GIVEN PROBLEM >> Copy the following records line for line, with no changes.

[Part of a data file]
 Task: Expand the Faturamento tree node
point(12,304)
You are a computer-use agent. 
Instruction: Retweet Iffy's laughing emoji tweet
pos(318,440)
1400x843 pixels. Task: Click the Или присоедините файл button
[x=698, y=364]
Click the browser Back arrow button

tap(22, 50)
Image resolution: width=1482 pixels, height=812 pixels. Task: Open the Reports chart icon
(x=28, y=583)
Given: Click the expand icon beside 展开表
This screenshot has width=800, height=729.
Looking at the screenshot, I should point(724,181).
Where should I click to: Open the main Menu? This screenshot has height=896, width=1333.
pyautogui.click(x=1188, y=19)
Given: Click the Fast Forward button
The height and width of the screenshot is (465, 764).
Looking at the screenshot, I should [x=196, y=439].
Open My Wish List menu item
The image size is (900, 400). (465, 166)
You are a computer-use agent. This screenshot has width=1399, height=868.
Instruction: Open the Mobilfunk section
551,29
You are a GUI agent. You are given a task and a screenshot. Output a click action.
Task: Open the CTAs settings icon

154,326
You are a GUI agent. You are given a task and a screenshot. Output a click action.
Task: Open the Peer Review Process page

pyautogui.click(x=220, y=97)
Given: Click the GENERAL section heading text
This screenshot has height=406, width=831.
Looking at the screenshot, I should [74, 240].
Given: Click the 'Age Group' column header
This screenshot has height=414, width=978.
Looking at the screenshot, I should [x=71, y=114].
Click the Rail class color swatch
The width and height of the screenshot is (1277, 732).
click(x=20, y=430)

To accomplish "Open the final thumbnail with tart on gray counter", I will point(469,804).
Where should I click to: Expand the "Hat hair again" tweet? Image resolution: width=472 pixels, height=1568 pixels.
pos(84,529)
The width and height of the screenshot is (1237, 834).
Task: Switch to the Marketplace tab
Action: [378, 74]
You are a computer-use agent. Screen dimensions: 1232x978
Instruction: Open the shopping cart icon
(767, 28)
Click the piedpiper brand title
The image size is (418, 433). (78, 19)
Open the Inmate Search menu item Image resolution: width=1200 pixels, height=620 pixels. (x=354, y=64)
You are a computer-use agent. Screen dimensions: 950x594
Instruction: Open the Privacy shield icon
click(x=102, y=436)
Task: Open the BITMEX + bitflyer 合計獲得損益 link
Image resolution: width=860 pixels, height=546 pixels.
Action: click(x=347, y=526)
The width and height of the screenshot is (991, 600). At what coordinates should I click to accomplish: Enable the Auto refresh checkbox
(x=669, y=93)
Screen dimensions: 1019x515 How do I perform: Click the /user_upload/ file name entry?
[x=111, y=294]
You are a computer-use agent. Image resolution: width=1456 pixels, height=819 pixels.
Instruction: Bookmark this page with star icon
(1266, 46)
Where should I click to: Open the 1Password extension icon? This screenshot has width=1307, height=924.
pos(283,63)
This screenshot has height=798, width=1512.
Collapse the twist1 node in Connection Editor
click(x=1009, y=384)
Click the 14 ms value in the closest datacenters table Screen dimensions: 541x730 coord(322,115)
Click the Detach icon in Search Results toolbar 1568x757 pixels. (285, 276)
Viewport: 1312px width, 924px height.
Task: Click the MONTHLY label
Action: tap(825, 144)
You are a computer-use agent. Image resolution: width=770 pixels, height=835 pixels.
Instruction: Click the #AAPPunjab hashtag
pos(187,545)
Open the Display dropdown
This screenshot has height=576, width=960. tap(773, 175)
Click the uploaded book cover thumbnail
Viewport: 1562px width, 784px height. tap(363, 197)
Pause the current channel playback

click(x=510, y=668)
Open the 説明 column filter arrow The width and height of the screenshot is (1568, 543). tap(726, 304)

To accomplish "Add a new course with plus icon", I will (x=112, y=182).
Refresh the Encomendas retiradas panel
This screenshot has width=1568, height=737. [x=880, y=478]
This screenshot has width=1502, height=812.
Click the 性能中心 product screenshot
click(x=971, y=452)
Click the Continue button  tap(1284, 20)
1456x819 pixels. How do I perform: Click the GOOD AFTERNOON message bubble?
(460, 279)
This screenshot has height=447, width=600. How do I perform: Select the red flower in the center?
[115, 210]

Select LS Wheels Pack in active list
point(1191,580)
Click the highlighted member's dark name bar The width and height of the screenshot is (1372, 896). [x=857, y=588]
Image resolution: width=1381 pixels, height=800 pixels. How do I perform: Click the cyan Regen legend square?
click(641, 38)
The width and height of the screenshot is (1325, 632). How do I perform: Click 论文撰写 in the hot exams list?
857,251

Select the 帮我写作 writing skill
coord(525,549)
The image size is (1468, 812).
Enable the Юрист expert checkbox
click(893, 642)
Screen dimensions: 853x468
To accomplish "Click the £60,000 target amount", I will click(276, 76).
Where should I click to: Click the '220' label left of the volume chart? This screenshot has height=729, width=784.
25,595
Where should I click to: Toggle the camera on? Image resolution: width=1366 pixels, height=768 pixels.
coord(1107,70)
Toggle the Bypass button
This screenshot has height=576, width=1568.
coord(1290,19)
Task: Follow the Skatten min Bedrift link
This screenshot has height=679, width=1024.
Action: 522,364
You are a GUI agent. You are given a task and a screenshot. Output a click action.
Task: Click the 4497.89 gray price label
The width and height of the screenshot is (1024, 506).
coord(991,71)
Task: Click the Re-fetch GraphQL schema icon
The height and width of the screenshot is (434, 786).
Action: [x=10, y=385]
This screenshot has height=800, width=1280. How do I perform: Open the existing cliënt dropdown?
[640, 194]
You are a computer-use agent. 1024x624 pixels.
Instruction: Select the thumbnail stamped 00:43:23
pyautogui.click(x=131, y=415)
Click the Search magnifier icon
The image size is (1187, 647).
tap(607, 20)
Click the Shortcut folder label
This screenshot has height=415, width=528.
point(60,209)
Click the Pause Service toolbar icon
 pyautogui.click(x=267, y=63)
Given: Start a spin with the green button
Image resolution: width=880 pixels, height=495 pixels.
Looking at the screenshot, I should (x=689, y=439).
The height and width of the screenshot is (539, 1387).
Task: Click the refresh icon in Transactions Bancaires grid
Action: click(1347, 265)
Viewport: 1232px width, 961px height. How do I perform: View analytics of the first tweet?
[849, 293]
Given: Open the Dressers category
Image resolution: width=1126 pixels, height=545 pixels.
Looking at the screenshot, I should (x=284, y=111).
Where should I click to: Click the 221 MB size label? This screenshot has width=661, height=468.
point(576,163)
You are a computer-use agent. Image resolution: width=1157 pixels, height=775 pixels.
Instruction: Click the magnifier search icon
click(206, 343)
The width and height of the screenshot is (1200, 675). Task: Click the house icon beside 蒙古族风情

RIGHT ANSWER >>
 Task: Expand the Faturamento tree node
point(12,304)
You are a computer-use agent. 
Instruction: Retweet Iffy's laughing emoji tweet
pos(318,440)
1400x843 pixels. Task: Click the Или присоедините файл button
[x=698, y=364]
Click the browser Back arrow button

tap(22, 50)
Image resolution: width=1482 pixels, height=812 pixels. Task: Open the Reports chart icon
(x=28, y=583)
Given: Click the expand icon beside 展开表
This screenshot has width=800, height=729.
Looking at the screenshot, I should point(724,181).
Where should I click to: Open the main Menu? This screenshot has height=896, width=1333.
pyautogui.click(x=1188, y=19)
Given: Click the Fast Forward button
The height and width of the screenshot is (465, 764).
Looking at the screenshot, I should [x=196, y=439].
Open My Wish List menu item
The image size is (900, 400). (465, 166)
You are a computer-use agent. This screenshot has width=1399, height=868.
Instruction: Open the Mobilfunk section
551,29
You are a GUI agent. You are given a task and a screenshot. Output a click action.
Task: Open the CTAs settings icon

154,326
You are a GUI agent. You are given a task and a screenshot. Output a click action.
Task: Open the Peer Review Process page

pyautogui.click(x=220, y=97)
Given: Click the GENERAL section heading text
This screenshot has height=406, width=831.
Looking at the screenshot, I should [74, 240].
Given: Click the 'Age Group' column header
This screenshot has height=414, width=978.
Looking at the screenshot, I should [x=71, y=114].
Click the Rail class color swatch
The width and height of the screenshot is (1277, 732).
click(x=20, y=430)

To accomplish "Open the final thumbnail with tart on gray counter", I will point(469,804).
Where should I click to: Expand the "Hat hair again" tweet? Image resolution: width=472 pixels, height=1568 pixels.
pos(84,529)
The width and height of the screenshot is (1237, 834).
Task: Switch to the Marketplace tab
Action: [378, 74]
You are a computer-use agent. Screen dimensions: 1232x978
Instruction: Open the shopping cart icon
(767, 28)
Click the piedpiper brand title
The image size is (418, 433). (78, 19)
Open the Inmate Search menu item Image resolution: width=1200 pixels, height=620 pixels. (x=354, y=64)
You are a computer-use agent. Screen dimensions: 950x594
Instruction: Open the Privacy shield icon
click(x=102, y=436)
Task: Open the BITMEX + bitflyer 合計獲得損益 link
Image resolution: width=860 pixels, height=546 pixels.
Action: click(x=347, y=526)
The width and height of the screenshot is (991, 600). At what coordinates should I click to accomplish: Enable the Auto refresh checkbox
(x=669, y=93)
Screen dimensions: 1019x515 How do I perform: Click the /user_upload/ file name entry?
[x=111, y=294]
You are a computer-use agent. Image resolution: width=1456 pixels, height=819 pixels.
Instruction: Bookmark this page with star icon
(1266, 46)
Where should I click to: Open the 1Password extension icon? This screenshot has width=1307, height=924.
pos(283,63)
This screenshot has height=798, width=1512.
Collapse the twist1 node in Connection Editor
click(x=1009, y=384)
Click the 14 ms value in the closest datacenters table Screen dimensions: 541x730 coord(322,115)
Click the Detach icon in Search Results toolbar 1568x757 pixels. (285, 276)
Viewport: 1312px width, 924px height.
Task: Click the MONTHLY label
Action: tap(825, 144)
You are a computer-use agent. Image resolution: width=770 pixels, height=835 pixels.
Instruction: Click the #AAPPunjab hashtag
pos(187,545)
Open the Display dropdown
This screenshot has height=576, width=960. tap(773, 175)
Click the uploaded book cover thumbnail
Viewport: 1562px width, 784px height. tap(363, 197)
Pause the current channel playback

click(x=510, y=668)
Open the 説明 column filter arrow The width and height of the screenshot is (1568, 543). tap(726, 304)

To accomplish "Add a new course with plus icon", I will (x=112, y=182).
Refresh the Encomendas retiradas panel
This screenshot has width=1568, height=737. [x=880, y=478]
This screenshot has width=1502, height=812.
Click the 性能中心 product screenshot
click(x=971, y=452)
Click the Continue button  tap(1284, 20)
1456x819 pixels. How do I perform: Click the GOOD AFTERNOON message bubble?
(460, 279)
This screenshot has height=447, width=600. How do I perform: Select the red flower in the center?
[115, 210]

Select LS Wheels Pack in active list
point(1191,580)
Click the highlighted member's dark name bar The width and height of the screenshot is (1372, 896). [x=857, y=588]
Image resolution: width=1381 pixels, height=800 pixels. How do I perform: Click the cyan Regen legend square?
click(641, 38)
The width and height of the screenshot is (1325, 632). How do I perform: Click 论文撰写 in the hot exams list?
857,251

Select the 帮我写作 writing skill
coord(525,549)
The image size is (1468, 812).
Enable the Юрист expert checkbox
click(893, 642)
Screen dimensions: 853x468
To accomplish "Click the £60,000 target amount", I will click(276, 76).
Where should I click to: Click the '220' label left of the volume chart? This screenshot has height=729, width=784.
25,595
Where should I click to: Toggle the camera on? Image resolution: width=1366 pixels, height=768 pixels.
coord(1107,70)
Toggle the Bypass button
This screenshot has height=576, width=1568.
coord(1290,19)
Task: Follow the Skatten min Bedrift link
This screenshot has height=679, width=1024.
Action: 522,364
You are a GUI agent. You are given a task and a screenshot. Output a click action.
Task: Click the 4497.89 gray price label
The width and height of the screenshot is (1024, 506).
coord(991,71)
Task: Click the Re-fetch GraphQL schema icon
The height and width of the screenshot is (434, 786).
Action: [x=10, y=385]
This screenshot has height=800, width=1280. How do I perform: Open the existing cliënt dropdown?
[640, 194]
You are a computer-use agent. 1024x624 pixels.
Instruction: Select the thumbnail stamped 00:43:23
pyautogui.click(x=131, y=415)
Click the Search magnifier icon
The image size is (1187, 647).
tap(607, 20)
Click the Shortcut folder label
This screenshot has height=415, width=528.
point(60,209)
Click the Pause Service toolbar icon
 pyautogui.click(x=267, y=63)
Given: Start a spin with the green button
Image resolution: width=880 pixels, height=495 pixels.
Looking at the screenshot, I should (x=689, y=439).
The height and width of the screenshot is (539, 1387).
Task: Click the refresh icon in Transactions Bancaires grid
Action: click(1347, 265)
Viewport: 1232px width, 961px height. How do I perform: View analytics of the first tweet?
[849, 293]
Given: Open the Dressers category
Image resolution: width=1126 pixels, height=545 pixels.
Looking at the screenshot, I should (x=284, y=111).
Where should I click to: Click the 221 MB size label? This screenshot has width=661, height=468.
point(576,163)
You are a computer-use agent. Image resolution: width=1157 pixels, height=775 pixels.
Instruction: Click the magnifier search icon
click(206, 343)
The width and height of the screenshot is (1200, 675). Task: Click the house icon beside 蒙古族风情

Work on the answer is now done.